• **Item de trabalho**:
Dê continuidade ao texto sobre o mercado de carros no Brasil, começando logo após a última frase apresentada.

• **Trecho fornecido**:
Mercado de carros no Brasil
Uma discussão dos números recentes do mercado.
A pandemia trouxe um nível de incerteza econômico elevadíssimo. Os agentes econômicos realizaram seus movimentos de proteção, vendendo ativos de risco e demandando moeda precaucional. O excesso de poupança, aliado à queda na velocidade de circulação da moeda, tornou possível o aumento significativo da liquidez internacional, sem gerar pressões persistentes sobre a inflação. O Gráfico 1 descreve um comportamento nunca visto em toda a história recente do capitalismo: um nível de taxa de poupança das famílias acima de 15% de sua renda pessoal disponível. Um aumento realmente sem precedentes da poupança precaucional, aliado aos generosos programas de transferências governamentais, e um mercado de crédito desaquecido. Em março de 2020, quando a economia mundial parou, a taxa de poupança registrou uma marca de 33,7%, fazendo com que a velocidade de circulação da moeda (M2) caísse de 1,38 no primeiro trimestre para 1,10 no período seguinte, e assim permanecesse.
Muitos brasileiros são apaixonados por carros. O sonho do carro novo faz parte do imaginário de inúmeras pessoas, mesmo havendo uma crescente onda pela adesão de meios alternativos de transporte. O carro era e ainda é um item de consumo bastante estimado e que reflete desejos, status, prazeres e mais uma série de apreços emocionais.
Porém, desde o início da pandemia, os carros têm se tornado mais caros e mais raros de serem encontrados. O mercado de usados voltou a se reaquecer e, para alguns carros novos, há fila de espera. Boa parte desse problema pode ser explicada pela crise de oferta de produtos e insumos que o país vem enfrentando desde o último trimestre de 2020. Os preços dos insumos, ligados à cadeia produtiva dos veículos, disparou; praticamente todos os componentes foram afetados.
Segundo os dados extraídos da Anfavea (Associação Nacional dos Fabricantes de Veículos Automotores), houve o licenciamento de 142,7 mil carros em maio/21, a produção de 141,7 mil e a exportação de 36,9 mil automóveis. Esses números são, respectivamente, 28%, 38% e 12% inferiores se comparados a maio/19. Entretanto, superiores a maio/20, o segundo pior mês da história recente da indústria de veículos de passeio nacional.
Analisando os últimos dez anos da indústria de veículos de passeio, observa-se um primeiro momento de queda, que vai de junho/12 a dezembro/15, um período de estabilidade em 2016, seguido de uma lenta retomada a partir de janeiro/17 até dezembro/19. Em 2020 observamos a formação de um “vale”.

• **Material fornecido**:
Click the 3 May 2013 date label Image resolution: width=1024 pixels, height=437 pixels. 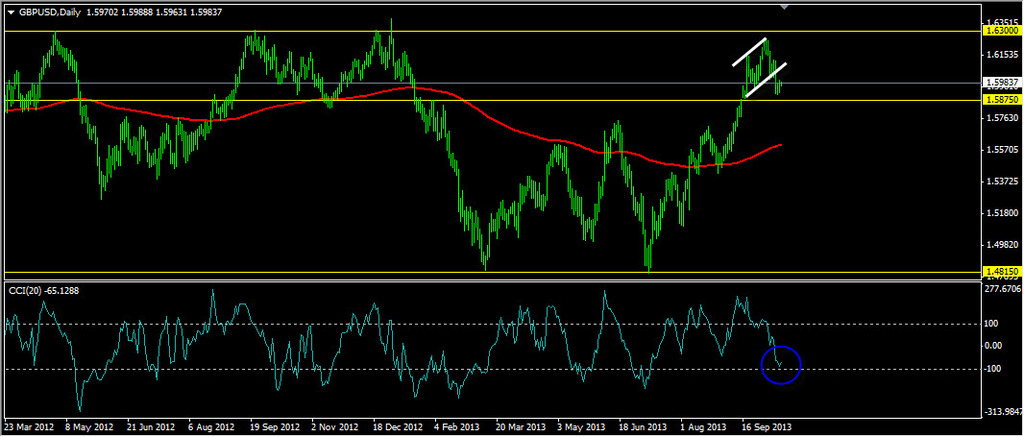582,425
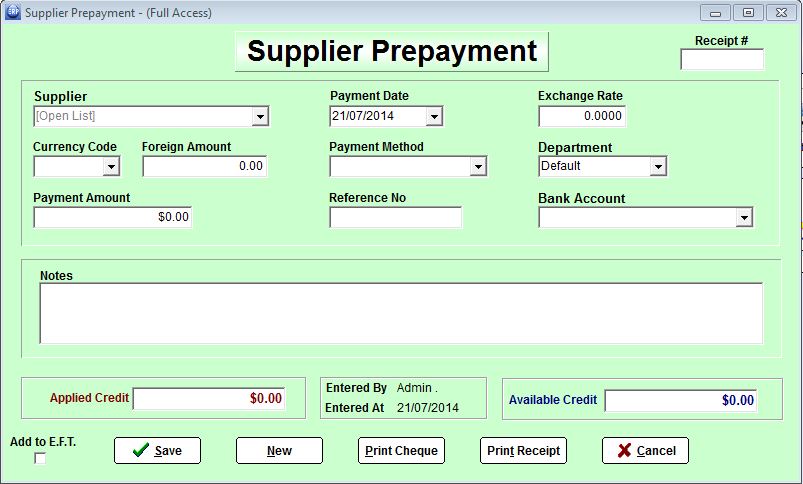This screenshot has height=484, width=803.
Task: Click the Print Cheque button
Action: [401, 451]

---

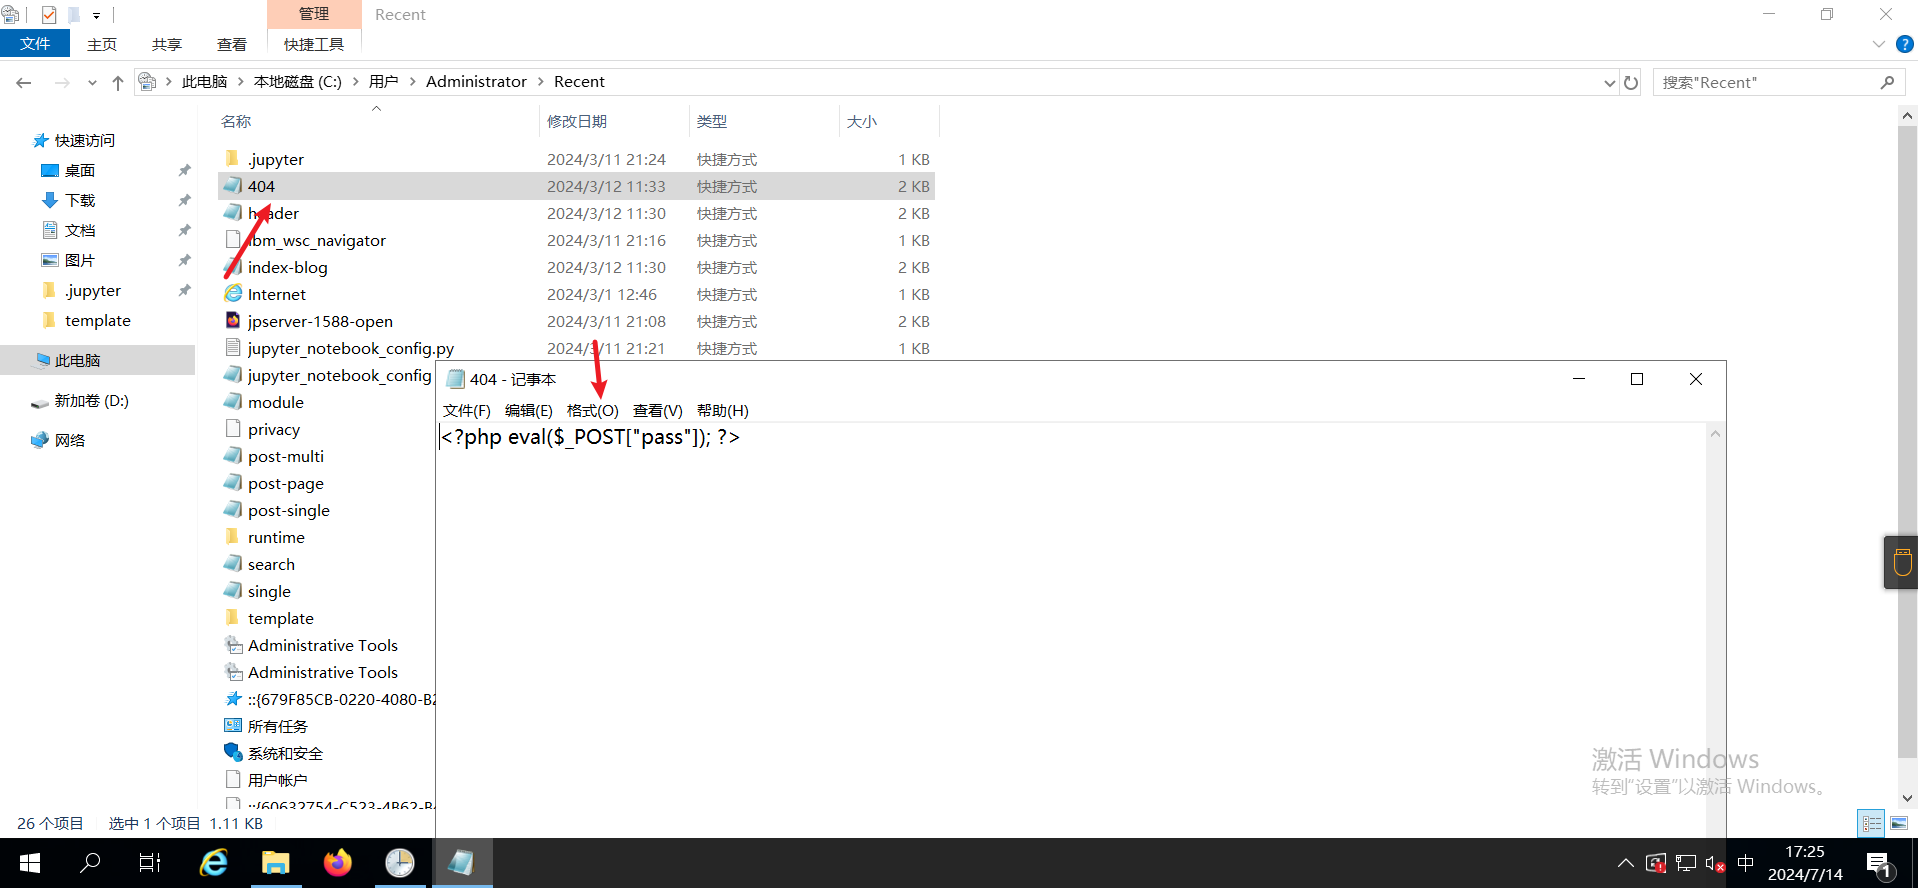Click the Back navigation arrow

---

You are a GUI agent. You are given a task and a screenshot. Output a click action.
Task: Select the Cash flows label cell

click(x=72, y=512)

• **Resultado a seguir**:
A curva de licenciamentos de carros foi superior à produção até fevereiro/15, devido à importação de veículos e câmbio favorável. Após esse período a tendência se inverte, e a produção (linha azul) ultrapassa os licenciamentos (linha laranja), movimento que segue assim desde então, salvo raras exceções. Em outras palavras, as exportações de veículos superaram as importações desde fevereiro/16.
Desde dezembro/20 a produção de carros de passeio no país aponta para baixo (linha azul), com uma fraca recuperação da exportação, e o número de licenciamentos andando de lado. O fato é que produção e licenciamentos andam juntos, mas chamamos atenção para a curva de produção com viés de baixa. A falta de veículos pode estar relacionada ao saldo de veículos importados e exportados, que vem caindo ano após ano (estamos exportando mais e importando menos), o que estaria sendo suportado pelos estoques das montadoras já em baixa.
Se analisarmos o período acumulado entre janeiro e maio de cada ano, observamos que, em 2021, foram produzidos 756 mil carros. Desconsiderando 2020, esse é o pior ano desde 2017 (que já não era bom) quando a produção foi de 897 mil carros. Já os licenciamentos (linha laranja) foram quase os mesmos em 2021 e 2017, com 680 mil carros. Acontece que, em 2017, exportamos, entre janeiro e maio, mais de 300 mil carros (linha roxa), contra apenas 166 mil em 2021.
Em 2021 observa-se uma recuperação da indústria de veículos de passeio se comparado a 2020, se é que é possível comparar com 2020! Porém, sobretudo em relação à produção, estamos ainda 140 mil carros abaixo de 2017, o que representa uma queda de 15%.
Sem dúvida, os efeitos da pandemia são sentidos na quebra da cadeia de fornecimento de insumos e peças para a indústria, no repasse de preços via commodities e variação cambial, ajustando tais impactos através de preços dos veículos.